Kaynak Metin Alıntısı

┌──

Valentin’in İdamı & Sağlıksız Toplumda Sevgililer Günü
Valentin, 14 Şubat 278’de İmparator 2. Claudius tarafından giyotin ile idam edildi. Günümüz toplumunun “sevgililer günü kutlaması” esasen bu olayın tarihteki yankısıdır. Benim isyanım kapitalizm’e değil, yankıların olay’dan ve anlamdan kopuk şekilde ağır basmasınadır. Sevgi tanımının ve sevme biçimlerinin bile tartışmalı olduğu günümüz hastalıklı ilişkiler silsilesi bugün de pek çok insani değer gibi ayaklar altındadır.
Neden İdam?
Bu adamın neden öldüğünü bilmeden bugünü kutlamak ne kadar da sisteme yakışır bir durumdur… Lupercalia denen Pagan kültürü kaynaklı festival süresince insanlar kaseden çekilen kura yöntemi ile festival süresince (veya tercihleri doğrultusunda daha uzun sürece) birlikte oluyorlardı. Yani yılda birkaç günlüğüne toplumda çok-eşlilik (polygamy) dediğimiz ilişki türü yaşanıyordu. Bu kuraya evli bireyler de katılabiliyordu. Günümüzde bu anlatılanlar Dark Origins of Valentina’s Day (Sevgililer günü’nün karanlık kökeni) olarak anılmaktadır.
İmparator Claudius’un idam sebebi olarak o zamanlar yasak olan nikah kıymayı göstermesi çok naif bir durumdur. Valentin ise öldükten sonra Aziz (Saint) ilan edilmiştir (Wiki: Saint Valentine).
Günümüz modern toplum ilişkilerinde Monogami’nin 2 avantajı hedeflenmektedir: Cinsel yolla bulaşan hastalıkların minimize edilmesi, ve yapılan çocuğa sağlıklı bir gelecek sunmak. Öte yandan yapılan araştırmalar göstermektedir ki çok-eşli ilişkilerde hastalık “bilinçli” olunduğundan dolayı çok daha az görünmekte, monogam çiftler “korunmadıkları için” aldatma sebebi ile çok daha yüksek oranda hastalık ile uğraşmaktadırlar. Sırf çocuk için “ayrılmayan” ve kendi hayatları ile birlikte çocukların hayatlarını da zehir eden ailelere ise söyleyecek hiç bir söz yok. Bütünüyle kurgusal bu düzenin en ruh sağlığı bozuk örnekleridir kendileri.

└──

Kısa Görev
Sevgililer Günü yazısında "Günümüz modern toplum" ifadesinden "bozuk örnekleridir kendileri." ifadesine kadar uzanan bölümün tamamını, hiçbir değişiklik yapmadan yazınız.

Gösterilen Bilgiler

┌──

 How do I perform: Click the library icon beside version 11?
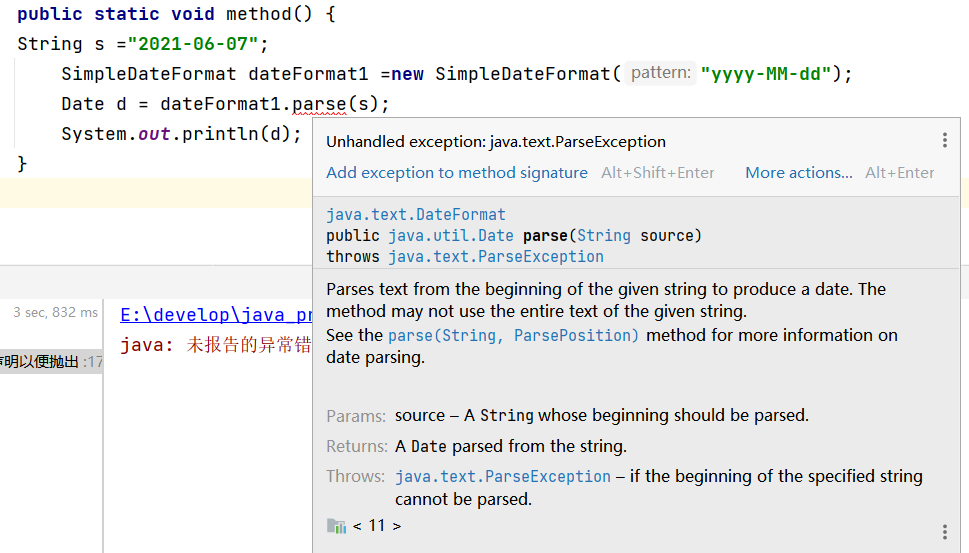click(336, 526)
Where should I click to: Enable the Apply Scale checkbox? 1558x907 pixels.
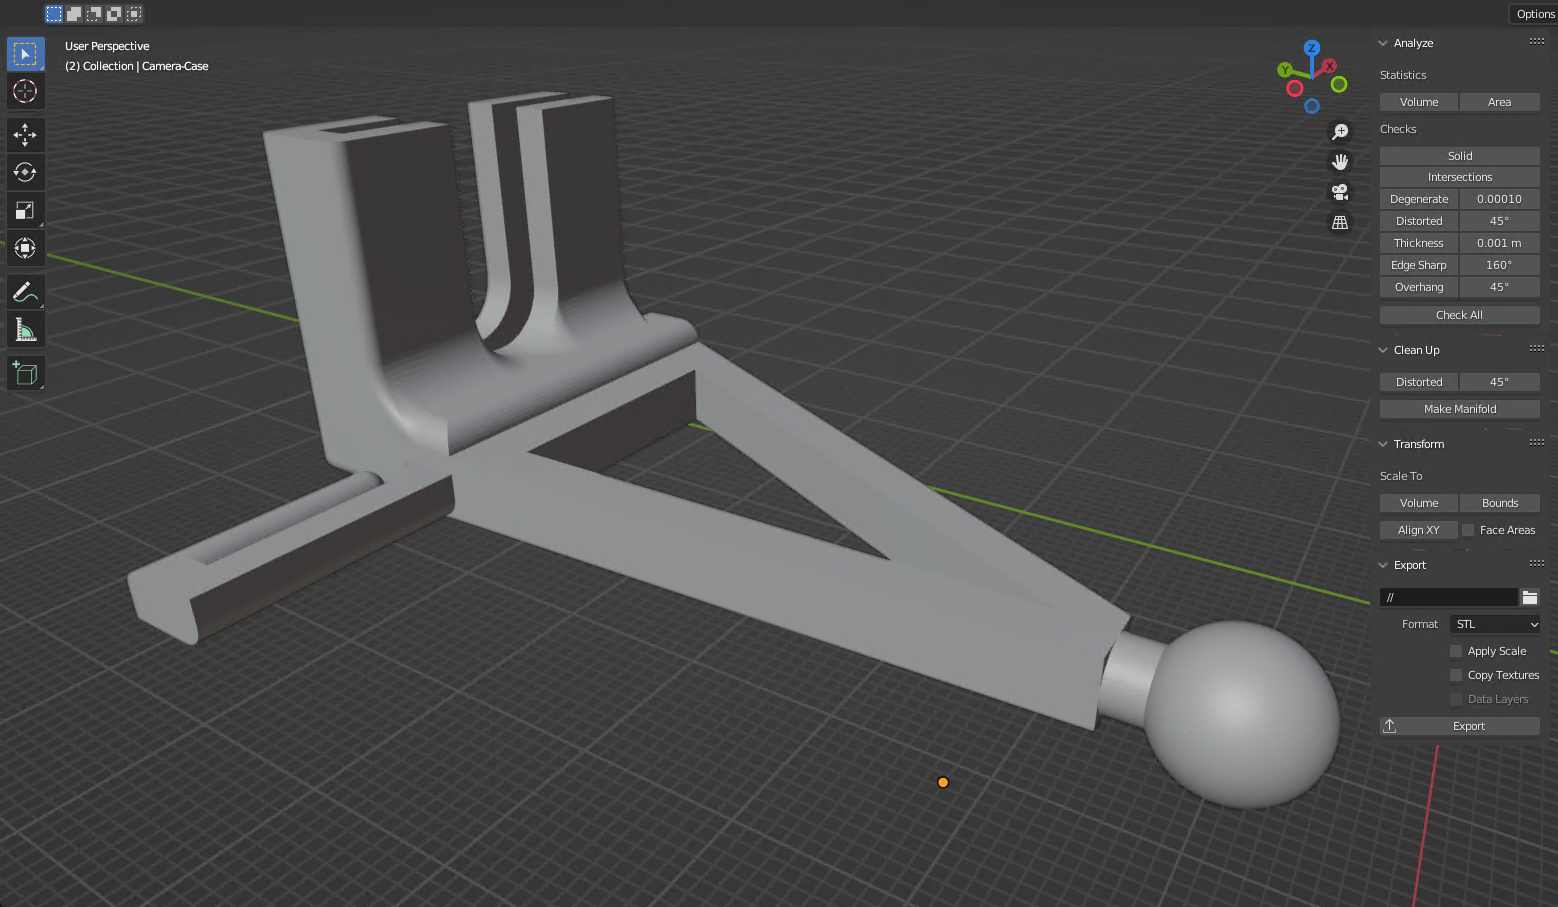tap(1456, 651)
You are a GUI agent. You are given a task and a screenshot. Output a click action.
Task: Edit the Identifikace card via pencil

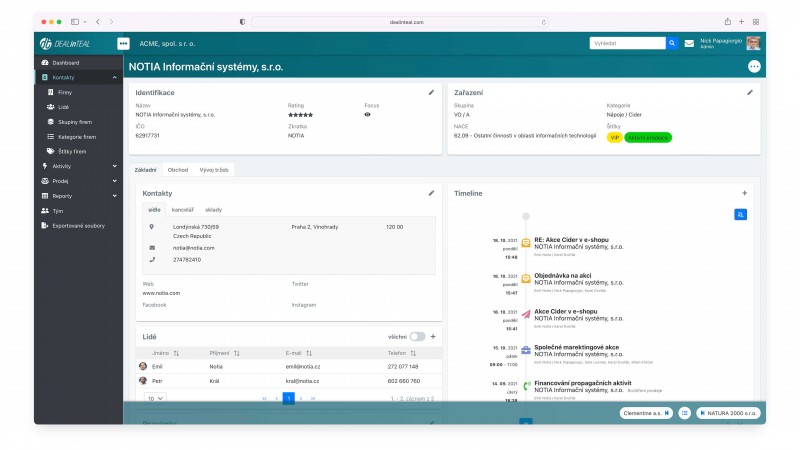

└──

Bu Sorunun Çözümü
Günümüz modern toplum ilişkilerinde Monogami’nin 2 avantajı hedeflenmektedir: Cinsel yolla bulaşan hastalıkların minimize edilmesi, ve yapılan çocuğa sağlıklı bir gelecek sunmak. Öte yandan yapılan araştırmalar göstermektedir ki çok-eşli ilişkilerde hastalık “bilinçli” olunduğundan dolayı çok daha az görünmekte, monogam çiftler “korunmadıkları için” aldatma sebebi ile çok daha yüksek oranda hastalık ile uğraşmaktadırlar. Sırf çocuk için “ayrılmayan” ve kendi hayatları ile birlikte çocukların hayatlarını da zehir eden ailelere ise söyleyecek hiç bir söz yok. Bütünüyle kurgusal bu düzenin en ruh sağlığı bozuk örnekleridir kendileri.